[DATASET EXTRACT]

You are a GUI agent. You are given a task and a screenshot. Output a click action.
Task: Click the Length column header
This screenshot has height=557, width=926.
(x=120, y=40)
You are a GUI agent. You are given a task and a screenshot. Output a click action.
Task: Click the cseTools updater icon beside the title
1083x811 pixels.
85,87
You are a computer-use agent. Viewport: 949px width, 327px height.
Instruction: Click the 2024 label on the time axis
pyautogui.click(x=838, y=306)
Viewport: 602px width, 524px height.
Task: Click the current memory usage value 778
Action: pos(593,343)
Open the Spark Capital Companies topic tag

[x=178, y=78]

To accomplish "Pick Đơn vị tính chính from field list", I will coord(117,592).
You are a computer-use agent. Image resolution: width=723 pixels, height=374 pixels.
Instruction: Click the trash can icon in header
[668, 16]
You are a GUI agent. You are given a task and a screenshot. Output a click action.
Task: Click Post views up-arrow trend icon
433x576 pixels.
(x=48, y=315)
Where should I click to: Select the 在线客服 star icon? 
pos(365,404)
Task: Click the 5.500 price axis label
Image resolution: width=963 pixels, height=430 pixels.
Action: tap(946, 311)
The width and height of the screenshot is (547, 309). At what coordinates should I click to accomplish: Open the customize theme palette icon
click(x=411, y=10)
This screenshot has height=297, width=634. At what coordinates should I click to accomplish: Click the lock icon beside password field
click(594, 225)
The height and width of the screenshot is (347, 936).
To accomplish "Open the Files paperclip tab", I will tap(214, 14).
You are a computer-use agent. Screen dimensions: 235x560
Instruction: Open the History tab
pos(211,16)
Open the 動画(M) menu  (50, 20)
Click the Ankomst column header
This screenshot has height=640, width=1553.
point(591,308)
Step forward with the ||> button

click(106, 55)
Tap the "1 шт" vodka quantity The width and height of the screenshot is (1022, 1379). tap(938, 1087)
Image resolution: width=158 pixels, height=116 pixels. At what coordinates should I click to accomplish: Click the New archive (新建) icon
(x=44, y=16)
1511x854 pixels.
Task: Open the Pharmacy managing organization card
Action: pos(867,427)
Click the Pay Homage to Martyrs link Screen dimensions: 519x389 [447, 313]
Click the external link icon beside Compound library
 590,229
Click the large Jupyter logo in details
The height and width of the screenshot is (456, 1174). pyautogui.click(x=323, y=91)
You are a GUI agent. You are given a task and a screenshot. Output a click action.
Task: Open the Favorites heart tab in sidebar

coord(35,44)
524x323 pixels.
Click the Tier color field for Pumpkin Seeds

[/DATASET EXTRACT]

**WORK ORDER**
Select, from the listing, all lines that include the word "computer".

**SOLUTION BELOW**
You are a computer-use agent. Viewport: 949px width, 327px height.
You are a computer-use agent. Image resolution: width=723 pixels, height=374 pixels.
You are a computer-use agent. Screen dimensions: 235x560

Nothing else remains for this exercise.